<<<<
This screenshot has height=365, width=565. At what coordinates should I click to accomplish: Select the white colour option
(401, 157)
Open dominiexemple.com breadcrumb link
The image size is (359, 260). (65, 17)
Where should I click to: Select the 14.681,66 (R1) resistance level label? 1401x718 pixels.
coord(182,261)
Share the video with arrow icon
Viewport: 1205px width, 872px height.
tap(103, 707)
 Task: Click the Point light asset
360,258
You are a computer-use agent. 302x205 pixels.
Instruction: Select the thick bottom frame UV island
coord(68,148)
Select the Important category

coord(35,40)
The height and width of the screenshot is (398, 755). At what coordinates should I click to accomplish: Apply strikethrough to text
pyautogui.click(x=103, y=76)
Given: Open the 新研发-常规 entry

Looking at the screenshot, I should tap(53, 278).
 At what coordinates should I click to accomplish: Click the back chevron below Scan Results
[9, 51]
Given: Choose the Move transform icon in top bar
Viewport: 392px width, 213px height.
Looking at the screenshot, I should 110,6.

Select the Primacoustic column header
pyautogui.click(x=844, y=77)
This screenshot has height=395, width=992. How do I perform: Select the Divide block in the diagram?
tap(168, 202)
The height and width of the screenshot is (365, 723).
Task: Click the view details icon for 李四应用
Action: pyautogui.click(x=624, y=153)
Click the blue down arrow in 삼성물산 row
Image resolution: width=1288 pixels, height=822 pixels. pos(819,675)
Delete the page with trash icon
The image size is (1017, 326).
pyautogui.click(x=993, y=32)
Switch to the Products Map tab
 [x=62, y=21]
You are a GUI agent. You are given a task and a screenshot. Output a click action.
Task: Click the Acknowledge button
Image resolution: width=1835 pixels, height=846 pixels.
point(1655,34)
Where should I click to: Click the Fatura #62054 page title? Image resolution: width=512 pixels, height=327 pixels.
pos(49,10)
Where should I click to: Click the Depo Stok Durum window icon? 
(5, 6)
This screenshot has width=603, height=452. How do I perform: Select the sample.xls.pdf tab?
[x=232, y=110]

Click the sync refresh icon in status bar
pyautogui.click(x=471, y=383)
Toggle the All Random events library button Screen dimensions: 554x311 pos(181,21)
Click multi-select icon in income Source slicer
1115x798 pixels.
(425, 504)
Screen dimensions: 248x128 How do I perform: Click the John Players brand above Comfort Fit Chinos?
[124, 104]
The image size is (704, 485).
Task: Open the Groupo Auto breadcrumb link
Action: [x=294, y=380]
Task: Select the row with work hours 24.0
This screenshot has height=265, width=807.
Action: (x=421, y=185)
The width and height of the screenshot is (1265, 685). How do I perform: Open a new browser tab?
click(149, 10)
>>>>
• The problem:
The entries are to be repeated exactly, with nothing altered.

• Response:
This screenshot has height=365, width=565. At what coordinates should I click to accomplish: Select the white colour option
(401, 157)
Open dominiexemple.com breadcrumb link
The image size is (359, 260). (65, 17)
Where should I click to: Select the 14.681,66 (R1) resistance level label? 1401x718 pixels.
coord(182,261)
Share the video with arrow icon
Viewport: 1205px width, 872px height.
tap(103, 707)
 Task: Click the Point light asset
360,258
You are a computer-use agent. 302x205 pixels.
Instruction: Select the thick bottom frame UV island
coord(68,148)
Select the Important category

coord(35,40)
The height and width of the screenshot is (398, 755). At what coordinates should I click to accomplish: Apply strikethrough to text
pyautogui.click(x=103, y=76)
Given: Open the 新研发-常规 entry

Looking at the screenshot, I should tap(53, 278).
 At what coordinates should I click to accomplish: Click the back chevron below Scan Results
[9, 51]
Given: Choose the Move transform icon in top bar
Viewport: 392px width, 213px height.
Looking at the screenshot, I should 110,6.

Select the Primacoustic column header
pyautogui.click(x=844, y=77)
This screenshot has height=395, width=992. How do I perform: Select the Divide block in the diagram?
tap(168, 202)
The height and width of the screenshot is (365, 723).
Task: Click the view details icon for 李四应用
Action: pyautogui.click(x=624, y=153)
Click the blue down arrow in 삼성물산 row
Image resolution: width=1288 pixels, height=822 pixels. pos(819,675)
Delete the page with trash icon
The image size is (1017, 326).
pyautogui.click(x=993, y=32)
Switch to the Products Map tab
 [x=62, y=21]
You are a GUI agent. You are given a task and a screenshot. Output a click action.
Task: Click the Acknowledge button
Image resolution: width=1835 pixels, height=846 pixels.
point(1655,34)
Where should I click to: Click the Fatura #62054 page title? Image resolution: width=512 pixels, height=327 pixels.
pos(49,10)
Where should I click to: Click the Depo Stok Durum window icon? 
(5, 6)
This screenshot has width=603, height=452. How do I perform: Select the sample.xls.pdf tab?
[x=232, y=110]

Click the sync refresh icon in status bar
pyautogui.click(x=471, y=383)
Toggle the All Random events library button Screen dimensions: 554x311 pos(181,21)
Click multi-select icon in income Source slicer
1115x798 pixels.
(425, 504)
Screen dimensions: 248x128 How do I perform: Click the John Players brand above Comfort Fit Chinos?
[124, 104]
The image size is (704, 485).
Task: Open the Groupo Auto breadcrumb link
Action: [x=294, y=380]
Task: Select the row with work hours 24.0
This screenshot has height=265, width=807.
Action: (x=421, y=185)
The width and height of the screenshot is (1265, 685). How do I perform: Open a new browser tab?
click(149, 10)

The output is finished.